Ouha, ça faisait une paie que je m'étais pas fait une toile... Je profite donc de ce jour de pont pour m'enfermer 2 heures durant devant le dernier MI en date...

Synopsis : Ethan espérait avoir tourné une page en quittant le service actif de la Force Mission Impossible pour un poste de formateur ; pouvoir enfin mener une vie "normale", se consacrer tout entier à sa ravissante épouse, Julia...

Mais lorsque Lindsey, la plus brillante recrue de l'IMF "tombe" à Berlin, Ethan se sent moralement obligé de lui porter secours. Assisté de ses fidèles coéquipiers Luther, Zhen et Declan, il infiltre le repaire du trafiquant Owen Davian et arrache la jeune femme des mains d'une quinzaine de ses sbires. Trop tard : quelques instants plus tard, une mini-capsule de magnésium explose dans la tête de Lindsey, la tuant sur le coup. Davian avait tout prévu...

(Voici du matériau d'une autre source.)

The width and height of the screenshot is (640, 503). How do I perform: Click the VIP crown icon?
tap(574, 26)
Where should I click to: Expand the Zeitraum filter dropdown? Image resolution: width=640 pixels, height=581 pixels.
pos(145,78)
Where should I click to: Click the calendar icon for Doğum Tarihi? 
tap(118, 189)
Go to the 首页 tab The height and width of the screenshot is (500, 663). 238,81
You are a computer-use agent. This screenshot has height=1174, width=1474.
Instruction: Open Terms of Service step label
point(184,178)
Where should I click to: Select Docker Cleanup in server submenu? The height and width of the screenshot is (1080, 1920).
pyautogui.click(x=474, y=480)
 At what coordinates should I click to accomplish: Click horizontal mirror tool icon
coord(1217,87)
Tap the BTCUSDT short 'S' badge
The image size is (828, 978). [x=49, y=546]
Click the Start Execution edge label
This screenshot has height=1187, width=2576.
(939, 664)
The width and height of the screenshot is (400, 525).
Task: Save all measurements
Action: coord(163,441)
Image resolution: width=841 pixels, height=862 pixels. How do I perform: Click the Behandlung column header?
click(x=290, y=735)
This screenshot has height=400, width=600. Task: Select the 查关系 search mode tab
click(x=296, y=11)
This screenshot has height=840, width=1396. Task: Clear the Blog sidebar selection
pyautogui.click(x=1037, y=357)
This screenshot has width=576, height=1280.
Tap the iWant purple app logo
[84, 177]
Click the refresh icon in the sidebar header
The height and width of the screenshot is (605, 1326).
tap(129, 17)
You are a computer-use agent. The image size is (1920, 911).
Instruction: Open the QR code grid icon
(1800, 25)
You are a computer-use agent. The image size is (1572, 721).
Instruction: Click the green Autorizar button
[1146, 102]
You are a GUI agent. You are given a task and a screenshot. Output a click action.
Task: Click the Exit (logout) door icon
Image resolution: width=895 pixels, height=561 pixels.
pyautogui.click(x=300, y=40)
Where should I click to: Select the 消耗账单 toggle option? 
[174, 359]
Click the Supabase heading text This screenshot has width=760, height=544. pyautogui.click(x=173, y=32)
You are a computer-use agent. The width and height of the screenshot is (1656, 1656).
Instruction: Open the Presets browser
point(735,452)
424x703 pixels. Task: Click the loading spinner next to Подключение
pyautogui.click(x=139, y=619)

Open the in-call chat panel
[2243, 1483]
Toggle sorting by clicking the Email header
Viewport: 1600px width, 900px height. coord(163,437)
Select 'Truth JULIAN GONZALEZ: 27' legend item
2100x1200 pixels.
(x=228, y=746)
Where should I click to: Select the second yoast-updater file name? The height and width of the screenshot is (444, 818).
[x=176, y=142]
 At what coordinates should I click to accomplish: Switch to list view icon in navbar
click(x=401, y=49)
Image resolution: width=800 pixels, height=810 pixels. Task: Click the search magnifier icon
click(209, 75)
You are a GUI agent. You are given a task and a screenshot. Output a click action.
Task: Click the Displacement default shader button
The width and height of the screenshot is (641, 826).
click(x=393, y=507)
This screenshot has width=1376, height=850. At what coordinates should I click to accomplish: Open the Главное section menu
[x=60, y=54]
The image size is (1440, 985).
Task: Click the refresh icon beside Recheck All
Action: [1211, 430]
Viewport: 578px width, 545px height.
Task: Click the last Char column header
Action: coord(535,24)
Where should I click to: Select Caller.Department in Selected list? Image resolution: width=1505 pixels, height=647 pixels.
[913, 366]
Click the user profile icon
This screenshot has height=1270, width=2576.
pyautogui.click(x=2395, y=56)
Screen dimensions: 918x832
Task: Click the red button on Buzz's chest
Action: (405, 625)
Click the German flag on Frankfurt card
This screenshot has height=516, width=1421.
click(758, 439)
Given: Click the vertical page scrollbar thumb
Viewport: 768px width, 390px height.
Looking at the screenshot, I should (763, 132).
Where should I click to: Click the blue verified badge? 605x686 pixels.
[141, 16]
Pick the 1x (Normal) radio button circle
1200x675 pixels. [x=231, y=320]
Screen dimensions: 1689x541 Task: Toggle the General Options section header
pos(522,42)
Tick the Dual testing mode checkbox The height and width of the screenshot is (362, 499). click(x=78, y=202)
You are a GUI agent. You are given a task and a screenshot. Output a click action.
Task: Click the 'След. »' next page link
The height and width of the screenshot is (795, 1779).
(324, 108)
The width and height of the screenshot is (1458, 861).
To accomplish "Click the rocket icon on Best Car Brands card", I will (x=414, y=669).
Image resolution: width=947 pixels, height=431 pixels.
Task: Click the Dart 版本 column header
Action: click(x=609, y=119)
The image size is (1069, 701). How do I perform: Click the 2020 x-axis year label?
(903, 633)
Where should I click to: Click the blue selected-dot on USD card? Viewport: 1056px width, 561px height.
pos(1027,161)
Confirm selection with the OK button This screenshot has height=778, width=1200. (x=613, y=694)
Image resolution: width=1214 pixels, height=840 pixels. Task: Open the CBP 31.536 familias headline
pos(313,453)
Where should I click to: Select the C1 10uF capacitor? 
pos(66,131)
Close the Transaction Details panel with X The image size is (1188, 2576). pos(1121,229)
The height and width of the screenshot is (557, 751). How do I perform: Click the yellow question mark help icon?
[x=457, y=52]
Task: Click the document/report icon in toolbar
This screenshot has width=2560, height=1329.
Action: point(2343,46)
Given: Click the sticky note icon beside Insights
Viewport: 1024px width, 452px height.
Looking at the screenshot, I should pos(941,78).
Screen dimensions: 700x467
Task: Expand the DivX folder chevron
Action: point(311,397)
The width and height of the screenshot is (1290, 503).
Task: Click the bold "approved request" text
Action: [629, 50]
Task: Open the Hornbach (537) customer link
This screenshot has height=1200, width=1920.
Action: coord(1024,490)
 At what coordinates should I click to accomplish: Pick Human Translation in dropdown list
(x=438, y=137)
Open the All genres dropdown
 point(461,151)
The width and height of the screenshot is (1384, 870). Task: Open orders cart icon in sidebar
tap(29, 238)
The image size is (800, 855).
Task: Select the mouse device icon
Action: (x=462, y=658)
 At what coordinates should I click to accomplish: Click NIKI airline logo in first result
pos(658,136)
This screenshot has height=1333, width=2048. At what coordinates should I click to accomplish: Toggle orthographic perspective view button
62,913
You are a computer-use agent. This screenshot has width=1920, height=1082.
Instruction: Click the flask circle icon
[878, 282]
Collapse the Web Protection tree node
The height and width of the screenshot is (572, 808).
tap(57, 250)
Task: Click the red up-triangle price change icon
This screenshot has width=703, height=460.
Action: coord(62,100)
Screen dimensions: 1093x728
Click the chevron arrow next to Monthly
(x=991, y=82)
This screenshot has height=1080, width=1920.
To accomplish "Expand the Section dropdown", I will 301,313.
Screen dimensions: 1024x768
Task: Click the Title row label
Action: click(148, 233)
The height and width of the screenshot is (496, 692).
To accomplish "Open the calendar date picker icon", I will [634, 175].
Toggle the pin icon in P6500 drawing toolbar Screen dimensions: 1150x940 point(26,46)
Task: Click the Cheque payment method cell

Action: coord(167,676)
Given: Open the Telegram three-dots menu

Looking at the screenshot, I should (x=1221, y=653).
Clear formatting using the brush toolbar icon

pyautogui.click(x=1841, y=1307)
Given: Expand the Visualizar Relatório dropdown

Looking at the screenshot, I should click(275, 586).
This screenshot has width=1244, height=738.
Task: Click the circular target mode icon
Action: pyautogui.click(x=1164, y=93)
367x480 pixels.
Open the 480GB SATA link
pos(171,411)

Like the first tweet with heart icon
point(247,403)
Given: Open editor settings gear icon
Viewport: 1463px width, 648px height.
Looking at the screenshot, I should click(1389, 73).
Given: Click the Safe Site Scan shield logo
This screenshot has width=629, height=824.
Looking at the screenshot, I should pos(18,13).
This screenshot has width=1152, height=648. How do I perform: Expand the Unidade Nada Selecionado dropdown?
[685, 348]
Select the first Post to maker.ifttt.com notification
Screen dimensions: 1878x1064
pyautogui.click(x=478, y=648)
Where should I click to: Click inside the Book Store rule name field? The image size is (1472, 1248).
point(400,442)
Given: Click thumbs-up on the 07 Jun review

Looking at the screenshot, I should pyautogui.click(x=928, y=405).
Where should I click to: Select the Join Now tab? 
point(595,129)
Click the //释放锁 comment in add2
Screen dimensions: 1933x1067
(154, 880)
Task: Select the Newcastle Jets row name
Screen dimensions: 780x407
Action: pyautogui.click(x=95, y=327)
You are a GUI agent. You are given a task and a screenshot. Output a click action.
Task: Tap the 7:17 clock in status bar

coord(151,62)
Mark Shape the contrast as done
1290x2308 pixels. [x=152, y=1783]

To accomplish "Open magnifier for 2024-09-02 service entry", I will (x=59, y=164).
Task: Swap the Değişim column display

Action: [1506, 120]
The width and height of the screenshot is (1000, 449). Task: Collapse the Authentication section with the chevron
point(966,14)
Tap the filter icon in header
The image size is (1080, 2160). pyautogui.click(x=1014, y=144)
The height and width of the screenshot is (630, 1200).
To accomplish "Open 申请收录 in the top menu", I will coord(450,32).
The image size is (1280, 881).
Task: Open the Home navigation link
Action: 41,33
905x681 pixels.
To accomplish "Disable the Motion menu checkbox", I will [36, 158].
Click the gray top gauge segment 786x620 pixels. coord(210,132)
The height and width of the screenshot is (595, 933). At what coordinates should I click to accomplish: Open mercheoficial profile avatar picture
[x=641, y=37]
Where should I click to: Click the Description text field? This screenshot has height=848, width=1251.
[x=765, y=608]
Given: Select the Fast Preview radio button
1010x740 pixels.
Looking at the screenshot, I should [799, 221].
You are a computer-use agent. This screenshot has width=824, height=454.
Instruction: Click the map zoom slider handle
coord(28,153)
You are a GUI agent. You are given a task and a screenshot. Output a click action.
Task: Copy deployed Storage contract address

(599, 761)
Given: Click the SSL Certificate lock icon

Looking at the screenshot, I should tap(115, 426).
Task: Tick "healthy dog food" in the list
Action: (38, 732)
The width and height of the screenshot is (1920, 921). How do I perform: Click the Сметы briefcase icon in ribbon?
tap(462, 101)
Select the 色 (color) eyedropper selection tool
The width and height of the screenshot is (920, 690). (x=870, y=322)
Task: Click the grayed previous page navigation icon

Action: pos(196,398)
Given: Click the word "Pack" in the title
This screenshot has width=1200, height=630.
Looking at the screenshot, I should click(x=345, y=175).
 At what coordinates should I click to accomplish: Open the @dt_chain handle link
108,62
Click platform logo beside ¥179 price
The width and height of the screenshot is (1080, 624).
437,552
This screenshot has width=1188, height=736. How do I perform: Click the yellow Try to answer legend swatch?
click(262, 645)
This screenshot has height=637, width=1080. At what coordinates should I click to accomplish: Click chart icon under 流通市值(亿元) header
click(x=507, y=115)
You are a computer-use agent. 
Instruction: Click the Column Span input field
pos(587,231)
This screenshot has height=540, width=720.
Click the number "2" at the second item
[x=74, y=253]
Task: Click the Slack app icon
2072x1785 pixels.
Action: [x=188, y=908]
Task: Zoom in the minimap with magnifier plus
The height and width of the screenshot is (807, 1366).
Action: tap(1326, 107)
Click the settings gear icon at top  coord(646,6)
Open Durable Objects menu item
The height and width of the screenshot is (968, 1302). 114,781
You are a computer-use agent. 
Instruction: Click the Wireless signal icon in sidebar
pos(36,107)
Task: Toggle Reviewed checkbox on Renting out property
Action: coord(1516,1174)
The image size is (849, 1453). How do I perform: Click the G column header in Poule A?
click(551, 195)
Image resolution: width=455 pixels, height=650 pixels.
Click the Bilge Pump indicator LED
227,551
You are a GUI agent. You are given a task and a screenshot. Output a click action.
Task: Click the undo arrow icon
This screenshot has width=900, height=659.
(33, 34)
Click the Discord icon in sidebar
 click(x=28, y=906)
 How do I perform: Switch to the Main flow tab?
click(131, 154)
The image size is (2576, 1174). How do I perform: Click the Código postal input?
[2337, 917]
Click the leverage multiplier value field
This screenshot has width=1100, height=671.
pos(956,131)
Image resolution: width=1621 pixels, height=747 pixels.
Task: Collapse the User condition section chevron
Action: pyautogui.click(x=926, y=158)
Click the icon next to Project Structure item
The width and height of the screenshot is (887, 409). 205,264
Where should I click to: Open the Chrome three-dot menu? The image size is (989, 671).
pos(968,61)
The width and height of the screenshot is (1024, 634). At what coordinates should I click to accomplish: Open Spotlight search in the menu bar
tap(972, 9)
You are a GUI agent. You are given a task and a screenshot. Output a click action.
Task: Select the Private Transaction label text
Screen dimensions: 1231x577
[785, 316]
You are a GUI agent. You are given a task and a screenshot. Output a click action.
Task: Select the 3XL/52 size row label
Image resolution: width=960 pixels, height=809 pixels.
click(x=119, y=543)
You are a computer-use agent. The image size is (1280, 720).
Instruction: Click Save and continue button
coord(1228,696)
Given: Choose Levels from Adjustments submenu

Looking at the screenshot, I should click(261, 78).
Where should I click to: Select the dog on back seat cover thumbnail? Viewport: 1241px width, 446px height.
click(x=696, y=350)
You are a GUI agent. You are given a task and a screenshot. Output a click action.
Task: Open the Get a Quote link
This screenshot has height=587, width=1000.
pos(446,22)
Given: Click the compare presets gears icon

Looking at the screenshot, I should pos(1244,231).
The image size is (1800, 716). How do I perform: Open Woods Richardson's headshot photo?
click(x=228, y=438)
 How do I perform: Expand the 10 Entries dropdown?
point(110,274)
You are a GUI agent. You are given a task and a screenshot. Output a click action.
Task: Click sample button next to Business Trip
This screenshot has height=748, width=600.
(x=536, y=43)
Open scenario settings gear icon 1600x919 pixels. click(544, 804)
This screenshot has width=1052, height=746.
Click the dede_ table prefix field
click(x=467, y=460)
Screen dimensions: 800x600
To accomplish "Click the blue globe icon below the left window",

Pour Ethan, c'est bien plus qu'un ratage - c'est une faillite personnelle dont il lui faut au plus vite se racheter...

Qu'en pense-je ? :o)

On découvre l'envers du décor d'Ethan Hunt : sous ses airs d'agent secret plus que secret, on sent qu'il n'aspire qu'à être quelqu'un avec une vie "normale" : une famille, un boulot pépère mais passionnant, un entourage en dehors de tous soupçons.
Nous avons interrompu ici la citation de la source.